Il nome del giornale e il riferimento alla mitologica creatura che rinasce dalle proprie ceneri non sono casuali. Buodinot intendeva infatti mantenere unita e informata la popolazione Cherokee e supportarla soprattutto nei contenziosi con i bianchi.
Il primo numero fu pubblicato a New Echota, la capitale della Nazione Cherokee, il 21 febbraio 1828 ed ebbe subito grandissimo successo e non solo tra la tribù dei Cherokee ma anche tra le altre tribù di indigeni tanto che l’anno successivo Boudinot cambiò il nome del giornale in Cherokee Poenix and Indians’ Advocate.
Tuttavia, la situazione era destinata a degenerare. Lo stato della Georgia, impegnata come molti altri nella corsa all’oro, avanzava pretese sempre più forti sui territori Cherokee. A partire dal 1830 a seguito dell’Indian Removal Act molti nativi americani furono strappati alle loro case e deportati ad ovest del Mississippi. Il Cherokee Phoenix cercò di sostenere le tribù indigene in questo momento cruciale ma a causa delle forti pressioni Boudinot fu costretto a dimettersi e da allora il giornale perse sempre più importanza.
L’ultimo numero è del 31 maggio 1834 poco prima che le truppe della Georgia occupassero la capitale Cherokee di New Echota e sequestrassero la tipografia dove il giornale era stampato.
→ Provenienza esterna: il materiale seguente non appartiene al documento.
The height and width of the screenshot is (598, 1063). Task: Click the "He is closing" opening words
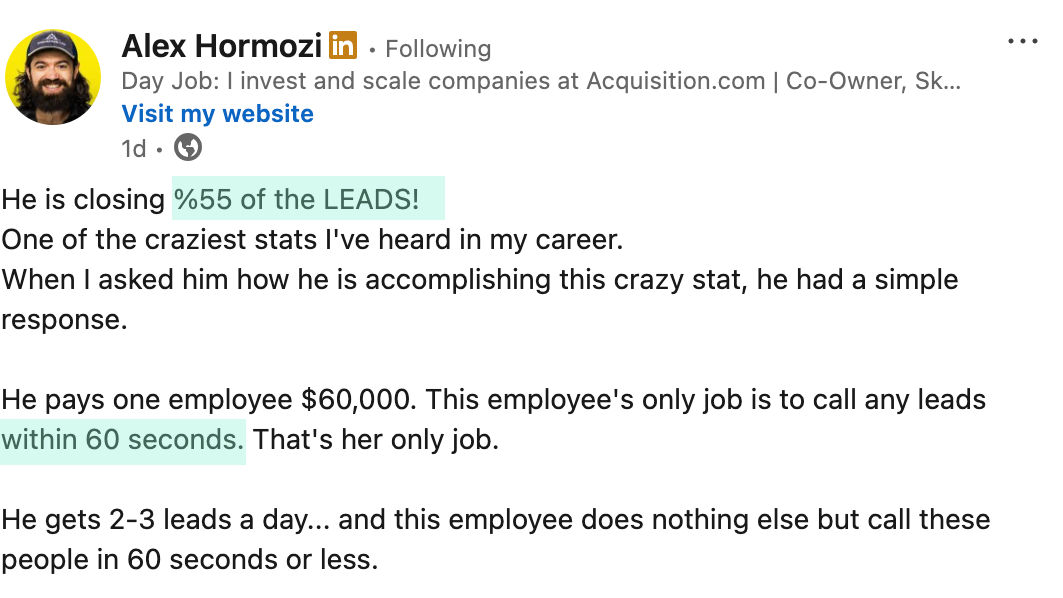coord(83,200)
Dopo la sua chiusura il giornale continuò ad essere pubblicato saltuariamente sotto un altro nome. A partire dagli anni 2000, però, il giornale ha ripreso la sua pubblicazione sotto il nome originale di Cherokee Phoenix grazie all’impegno della neonata Nazione Cherokee. Oggi si occupa di politica, attualità, storia e cultura Cherokee.
I contenuti del Cherokee Phoenix
Ma di cosa parlava questo giornale?
Nel primo numero troviamo un elogio rivolto a Sequoyah e alla sua straordinaria invenzione senza il quale il progetto del Cherokee Phoenix non avrebbe mai visto la luce.
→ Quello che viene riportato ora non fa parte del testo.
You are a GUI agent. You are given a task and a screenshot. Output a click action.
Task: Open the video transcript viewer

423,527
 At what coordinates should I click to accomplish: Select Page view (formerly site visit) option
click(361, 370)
Grazie a questo giornale apprendiamo molto sulla vita dei Cherokee: vi ritroviamo segnalazioni di eventi e appuntamenti culturali, notizie di cronaca cittadina, necrologi e ricordi appassionati di connazionali scomparsi.
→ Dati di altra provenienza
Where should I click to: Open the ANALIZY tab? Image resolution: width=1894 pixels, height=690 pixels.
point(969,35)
Ma per la maggior parte il giornale si occupava di tenere informato il popolo Cherokee su ciò che accadeva all’esterno e all’interno del territorio nazionale ma anche, e soprattutto, di denunciare i soprusi dei bianchi nei confronti delle popolazioni indigene.
Ritroviamo ad esempio, molte lettere di Cherokee accusati (e condannati) ingiustamente dai bianchi per reati che non avevano mai commesso, inchieste su furti di beni e proprietà Cherokee da parte dei bianchi e ovviamente anche furiose denunce di inadempienze da parte del governo americano che, a dispetto delle proprie promesse, aveva abbandonato la difesa dei confini degli stati indigeni lasciandoli esposti a incursioni di ladri, briganti e persino…”selvaggi” (è così che i Cherokee, civilizzati, definivano le popolazioni di indigeni che non si erano piegati al processo di occidentalizzazione).
Questa attività di “reportage” si intensificò soprattutto quando le deportazioni di nativi americani divennero più massicce. Il giornale per diversi anni, infatti, si impegnò a monitorare gli spostamenti di indigeni lungo quella che viene tristemente ricordata come Sentiero delle Lacrime, denunciando la crudeltà e la follia di queste tratte dove molti indigeni persero la vita.
Vi lascio con un accorato sfogo dello stesso Boudinot, apparso in uno dei primi numeri del giornale:
Se l’uomo bianco vuole civilizzare gli indiani, perché li manda a occidente? Un trasferimento lì sarebbe civiltà? No, sarei piuttosto propenso a pensare che li metterebbe in una condizione più selvaggia, indigente e deplorevole. Perché si tenta di spingerli di nuovo nell’oscurità? La causa è l’avidità dei bianchi. Gli indiani non desiderano essere guidati come un enorme branco di antilopi.